Tunisie: Le long éveil à la démocratie
Par Habib Touhami - Comme beaucoup de Tunisiens de ma génération, je n’étais pas démocrate à vingt ans. Je pensais alors qu’on pouvait faire le bonheur des gens «à l’insu de leur propre volonté». Il faut dire que personne en Tunisie n’était vraiment démocrate à l’époque. Ni les destouriens, ni les gauches, ni les nassériens, ni les baathistes, ni les zeitouniens, encore moins les proto-islamistes et ce qui restait des partisans de Salah Ben Youssef ! Aucun n’était sincèrement démocrate. Certains en brandissaient l’étendard, oui, mais c’était juste pour enquiquiner le régime politique en place. Pour toutes les forces politiques en présence, le temps n’était pas encore venu à la démocratie. Il suffit de lire la «littérature» politique des années soixante pour s’en convaincre.
Force est de reconnaître cependant que ce sont bien les défroqués de l’internationalisme communiste qui ont été les premiers à braver certains interdits. Par opportunisme, tactique politicienne ou mimétisme «importé», peu importe! A la recherche d’une noble cause de substitution, ceux-ci ont fait de la défense de la démocratie et des droits de l’homme le chemin conduisant à leur rédemption. Mais intra-muros, ce sont bien quelques destouriens iconoclastes qui ont posé le problème en termes de gouvernance politique, partant de ce qui se passe à l’intérieur de leur parti. Ces précurseurs, minoritaires au départ, ont pris conscience que le régime du parti unique, l’exercice solitaire du pouvoir et le culte de la personnalité étaient devenus anachroniques et qu’ils finiraient par ralentir ou bloquer le processus du développement socioéconomique du pays.
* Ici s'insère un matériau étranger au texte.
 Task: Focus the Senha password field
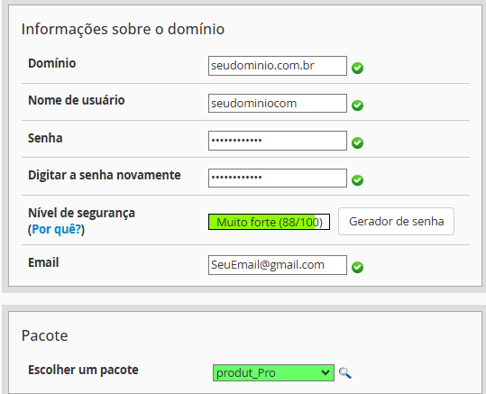click(278, 141)
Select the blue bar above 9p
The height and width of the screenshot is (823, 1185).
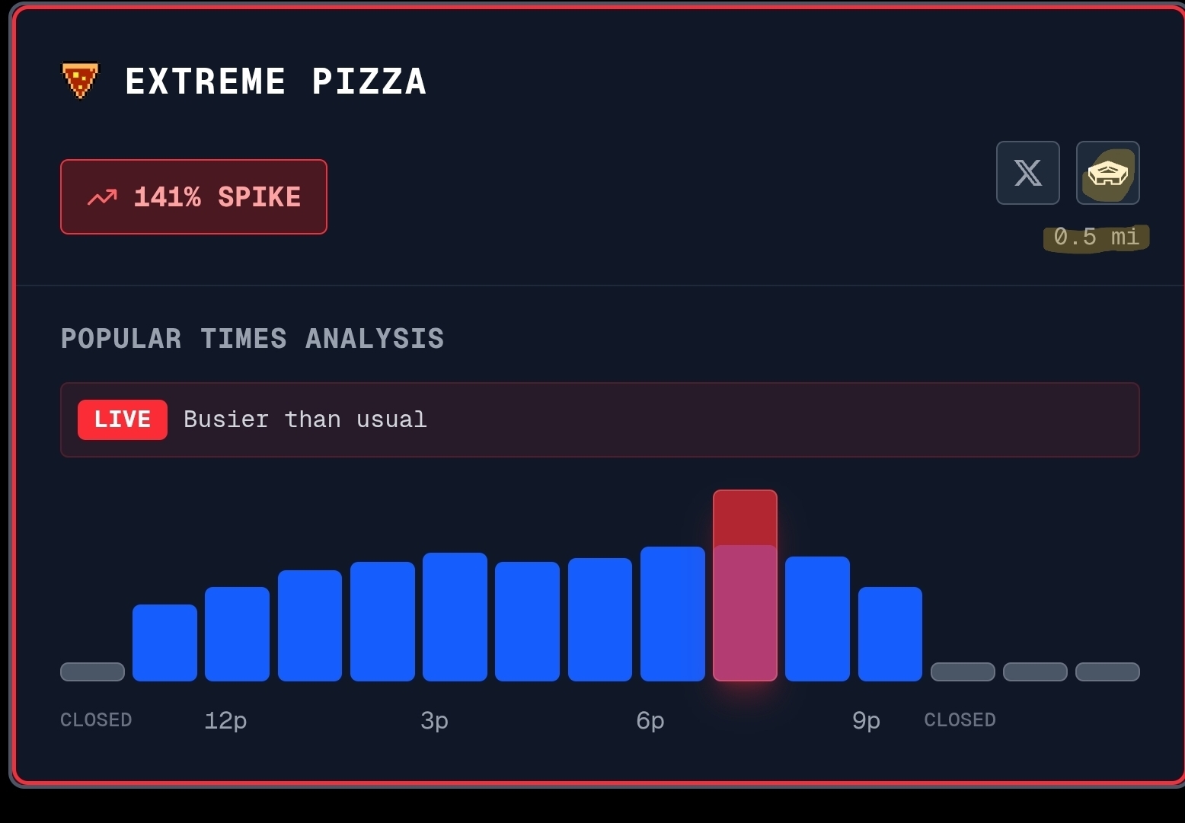[890, 633]
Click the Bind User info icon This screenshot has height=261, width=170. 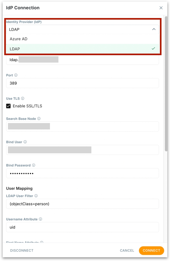[x=25, y=142]
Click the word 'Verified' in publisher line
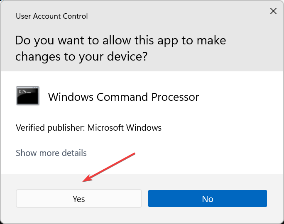 [x=30, y=128]
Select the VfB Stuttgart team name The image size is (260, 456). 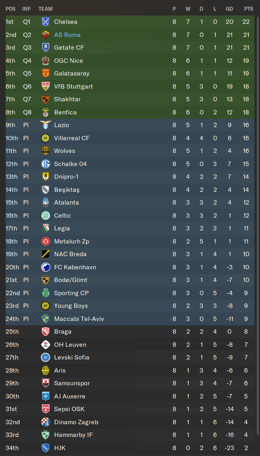[x=74, y=86]
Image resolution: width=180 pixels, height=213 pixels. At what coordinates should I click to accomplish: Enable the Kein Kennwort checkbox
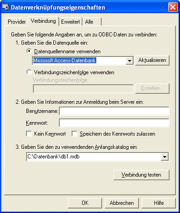pos(29,134)
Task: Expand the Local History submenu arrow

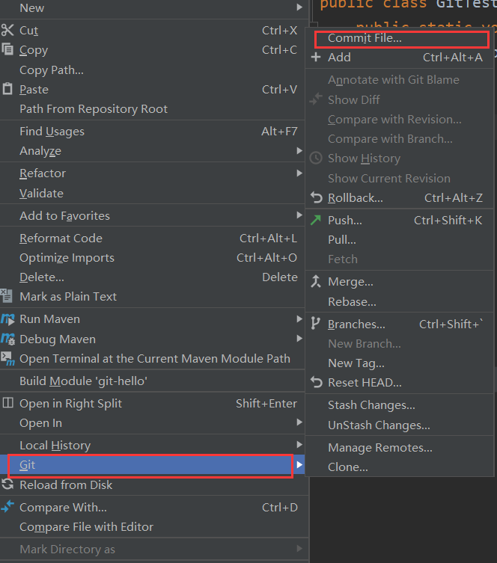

Car en dépit des grands mérites de ses fondateurs, jamais la Ligue tunisienne des droits de l’homme (Ltdh), fierté du pays, n’aurait réussi à perdurer si certains destouriens ne l’avaient pas soutenue de l’intérieur même du système. Jamais l’Ugtt, autre force de progrès, ne se serait convertie à la défense de la démocratie si ses principaux dirigeants, presque tous destouriens, n’avaient pas encouragé cette conversion en sous-main. Jamais l’ouverture politique du début des années quatre-vingt n’aurait réussi à abattre certains murs érigés par Bourguiba si des destouriens n’avaient pas accepté de courir le risque d’être un jour désavoués ou balayés. Ces faits sont historiques et ne peuvent plus être cachés au grand public. C'est d’ailleurs tout à l’honneur de ces destouriens d’avoir accepté de jouer le mauvais rôle dans cette affaire, laissant le bon à leurs détracteurs.
Il n’en demeure pas moins inquiétant de constater qu’il n’est pas aisé de défendre la cause de la démocratie dans un pays comme le nôtre. Au fond, les Tunisiens sont plus «calibrés», culturellement et cultuellement parlant, à se battre pour la patrie ou la foi qu’en faveur de la démocratie et des droits de l’homme. Ce qui se passe en Tunisie depuis le 14 janvier 2011 le prouve amplement. La majorité des Tunisiens rend la démocratie seule responsable des malheurs du pays et de la dégradation de son niveau de vie. Conclusion sommaire qui révèle le peu de confiance que cette majorité place dans l’efficience du régime démocratique en matière économique alors qu’il est établi universellement qu’il n’existe pas de progrès socioéconomiques durables sans démocratie.